Have you ever thought about doing a custom terrain generator that creates more natural looking terrain than the native one?

Swyter said:
This can be done with a flat terrain code and using something that generates heightmaps with hydraulic erosion. I'm sure there is stuff like World Machine and Blender plugins you can combine the with the unpacker/repacker. That's the beautiful thing about the whole thing being modular; you can chain the best software for each step.

With the SCO tools you get the raw/lossless heightmap data in the 32-bit floating point .PFM format. It's important to at least work in 16-bit formats when exporting from World Machine. Or you essentially get a stair-casing effect instead of soft hills. (Because 256 shades of gray/height isn't enough vertical resolution)

Something like this:

I was trying out the best workflow, and it seems like World Machine Basic -> export to OpenEXR (32-bit) / .EXR, and then exporting the .EXR to .PFM via the GIMP works and it's lossless. Just make sure the .SCO heightmap dimensions match, or resize it. I'm sure the other material color exports can be exported from World Machine in a very similar way.

Stratospheric. 🐧

This looks better.

This is the kind of stuff you can do with the SCO tools after some work.

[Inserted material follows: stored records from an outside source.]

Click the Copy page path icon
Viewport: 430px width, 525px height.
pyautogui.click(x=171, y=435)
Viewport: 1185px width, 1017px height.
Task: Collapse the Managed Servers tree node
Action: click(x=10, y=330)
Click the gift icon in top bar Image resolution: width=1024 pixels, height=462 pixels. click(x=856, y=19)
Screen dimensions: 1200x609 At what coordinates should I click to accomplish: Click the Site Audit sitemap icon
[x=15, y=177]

When I have tried in the past the whole surface was just grass, how did you set it up so that the steep sections were different?

Swyter said:
In this case, just using the color export from World Machine as terrain layer paint. Haven't made masks for each terrain material, yet. I think it's just painted grass.

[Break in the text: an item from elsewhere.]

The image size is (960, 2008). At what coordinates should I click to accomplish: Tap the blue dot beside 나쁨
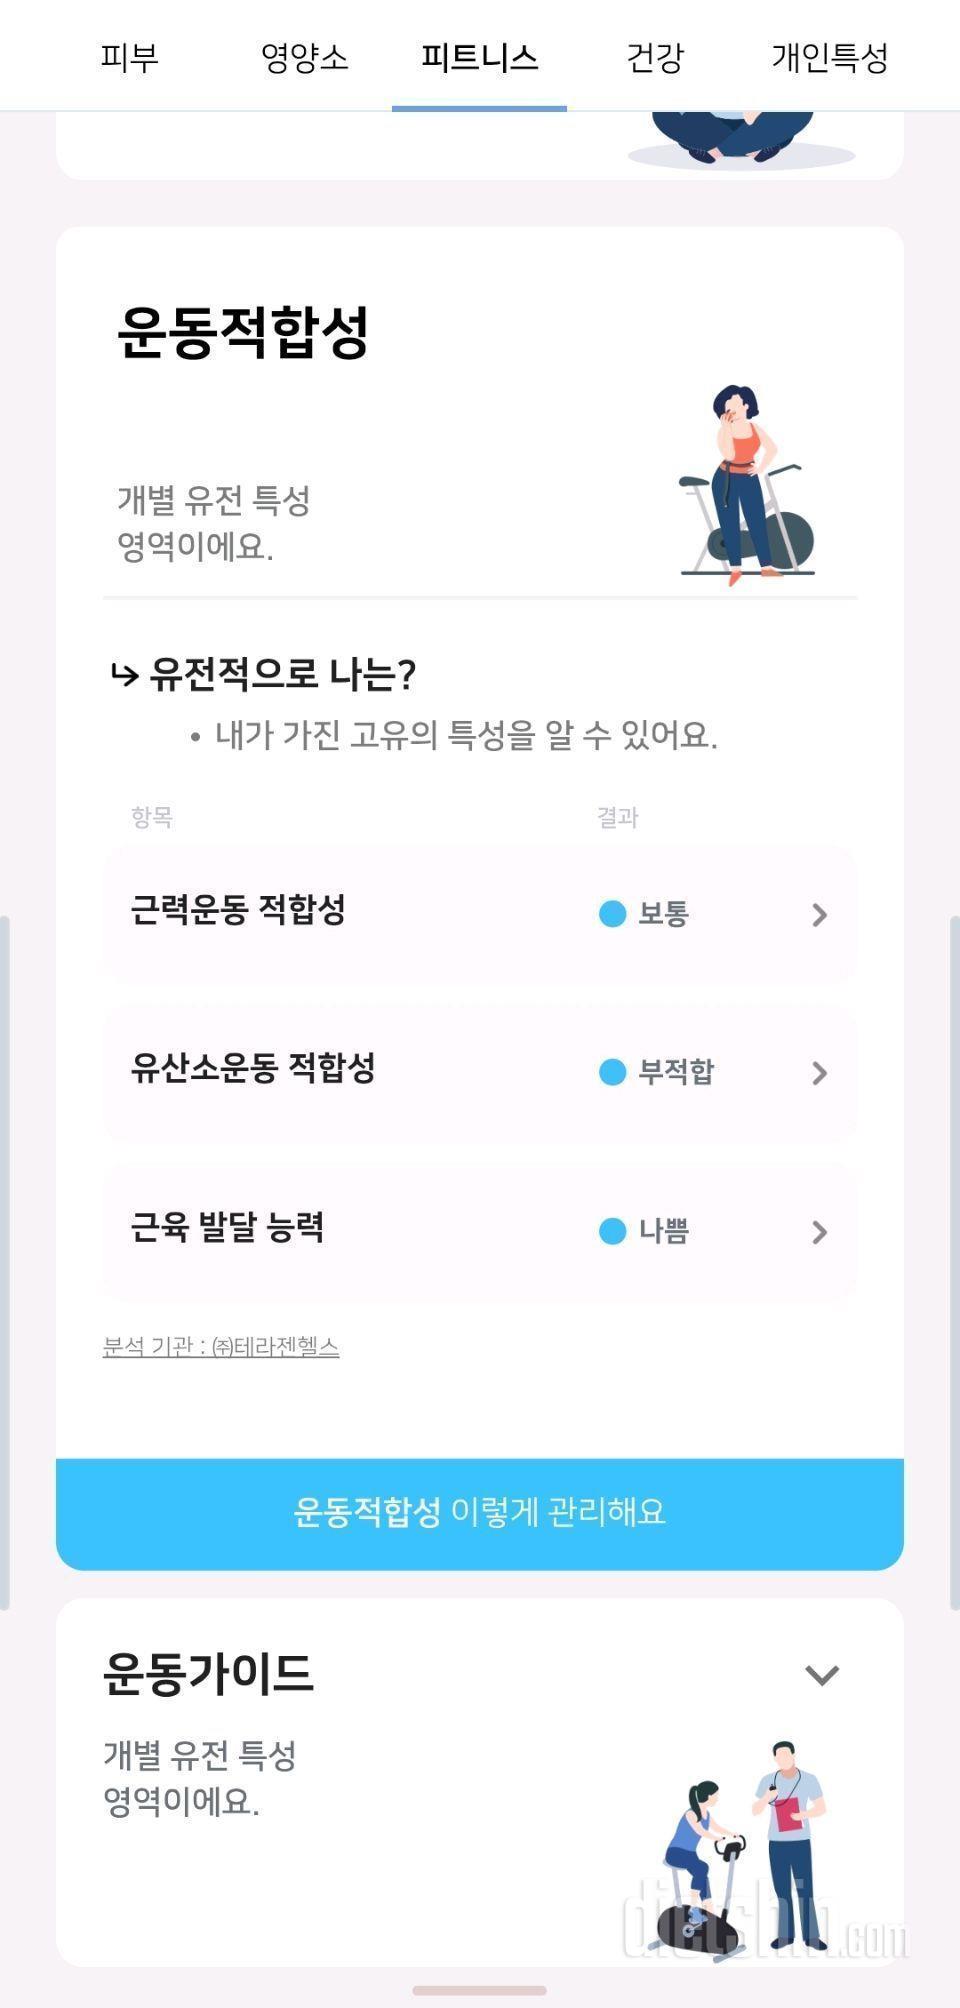pos(612,1231)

To go from World Machine to this you export the heightmap as EXR and the color map as PNG. You can then download a portable version of ImageMagick, which is a handy command-line image format converter and editor from here, extracting it in the Documents/World Machine Documents folder and run this:

ImageMagick-7.0.8-23-portable-Q16-x64\magick.exe "New Project Height Output-1025.exr" -evaluate multiply 200 -resize 251x251 layer_ground_elevation.pfm
ImageMagick-7.0.8-23-portable-Q16-x64\magick.exe "New Project Bitmap Output-1025.png" -resize 251x251 layer_ground_leveling.ppm

You need the -evaluate multiply 200 step or the whole thing will only have one single meter of height (it normalizes the range from 0.0 to 1.0, instead of 0.0 to 500 meters, or something). If you make the scale too big the terrain will spike like in the first screenshot. The game calls ground_leveling to the painted RGB colors, it's a misnomer, which I kept.

Repack and re-enter the scene to reload the SCO data and see the results, you don't need to restart the game. Just switch between two scenes in-game.

Here's the matching World Machine terrain for the example.

Original one as seen in the viewport.


Put a random e-mail to download the basic version from here, they don't verify it:
Last edited:
By the way, in the latest version of the SCO tools from today, and as a bit of retro-compatible usability improvement, the unpacker spits and the repacker accepts «layer_ground_tinting.ppm» as a stand-in filename for TaleWorlds' «layer_ground_leveling.ppm» which as a layer name sucks and is practically misleading, as people confuse this RGB color tinting data with the «ground_elevation» gray heightmap. Me included.

Any unpacked folder done before this change will still work, as the original layer filename is still detected and should still repack fine. Just keep it in mind, if you are searching for it and scratching your head.

But yeah, TL;DR: leveling is now called tinting.